Another 2020 study demonstrated the ability of phytocannabinoids to fight MRSA, including by inhibiting biofilm formation and eradicating preformed biofilms. The formation of biofilms, which are collections of microorganisms embedded in a protective extracellular matrix, impart resistance to the resident organisms from many conventional antibiotics. CBD was further demonstrated to interfere with biofilm formation of the fungus Candida albicans in a 2021 study.

The essential oils of cannabis, which are rich in terpenes rather than phytocannabinoids, also have strong antibacterial properties, as suggested by the above Pakistani study. In 2019, researchers from Italy tested seventeen different essential oils of hemp, a form of cannabis that is more readily available due to low levels of THC, on Gram-positive bacteria, finding that six of them had good antibacterial activity. It was suggested that hemp essential oil could be used in the food processing industry to reduce microorganism contamination.

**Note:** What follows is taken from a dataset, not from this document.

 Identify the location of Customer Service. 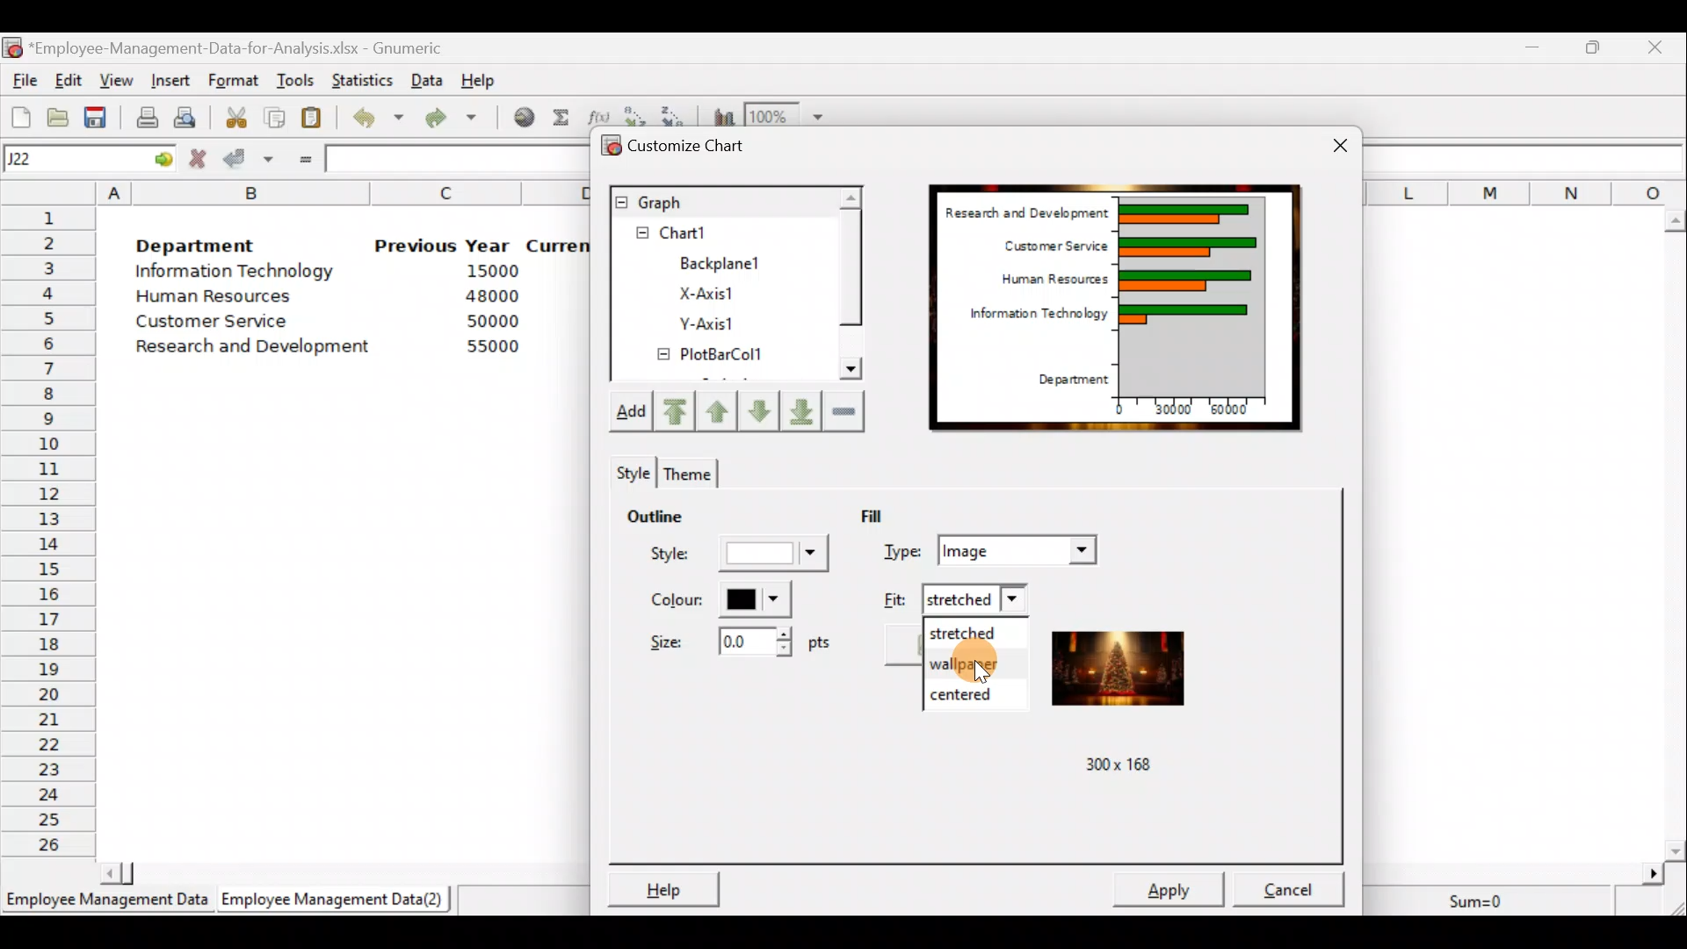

The antibacterial benefits appear to extend to control of dental plaque, which is a specific form of biofilm that develops on teeth and degrades them over time. In a 2020 study, researchers from Belgium collected plaques from sixty adults and tested various products on them, including various phytocannabinoids including CBD, CBG, CBC, CBN, and CBGA. The compounds were more effective at reducing bacteria from the plaques than the commercial products Oral B and Colgate. Researchers concluded, “Cannabinoids have the potential to be used as an effective antibacterial agent against dental plaque-associated bacteria.”

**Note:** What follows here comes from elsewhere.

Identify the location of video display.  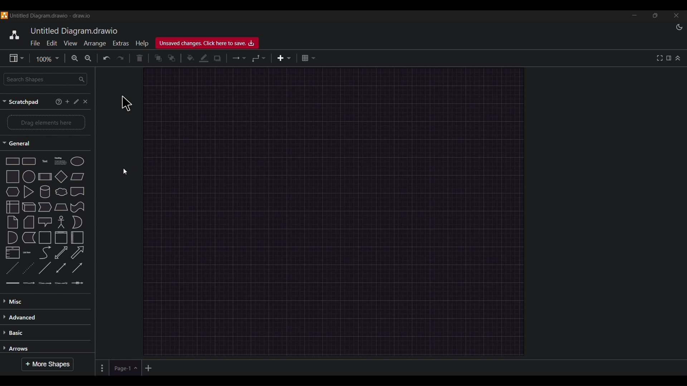
(343, 192).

It is interesting how much research was published in 2020 concerning antibacterial effects of phytocannabinoids, as yet another study that year examined the impressive effect of cannabichromenic acid (CBCA) against MRSA. Importantly, CBCA outperformed vancomycin, the dominant drug of choice for treating MRSA, with faster and more potent killing action. Normal mammalian cells did not display decreased viability after exposure to CBCA, demonstrating safety of the compound.

Evidence suggests phytocannabinoids also possess antiviral activity. A study in 2011 tested THC on rhesus macaques who were infected with simian immunodeficiency virus (SIV), which shares some characteristics with human immunodeficiency virus (HIV). Sustained administration of THC resulted in decreased early mortality as well as reduced viral load. In cell studies, THC decreased viral replication, which may have been responsible for the lower viral load in the rhesus macaques. Given the rise of medical cannabis use in the 1980s due to the AIDS epidemic, it is tempting to speculate whether THC may have been helping directly fight the HIV virus in addition to improving appetite and other symptoms.

Summary

 
The remarkable array of anti-inflammatory effects associated with phytocannabinoids is incredible and likely helps explain why so many people report efficacy from medical cannabis use. Far more human research is required to confirm how many of these preclinical benefits extend to humans, but based on the limited trials done so far, there is real promise that phytocannabinoids could be introduced as anti-inflammatory agents in mainstream medicine.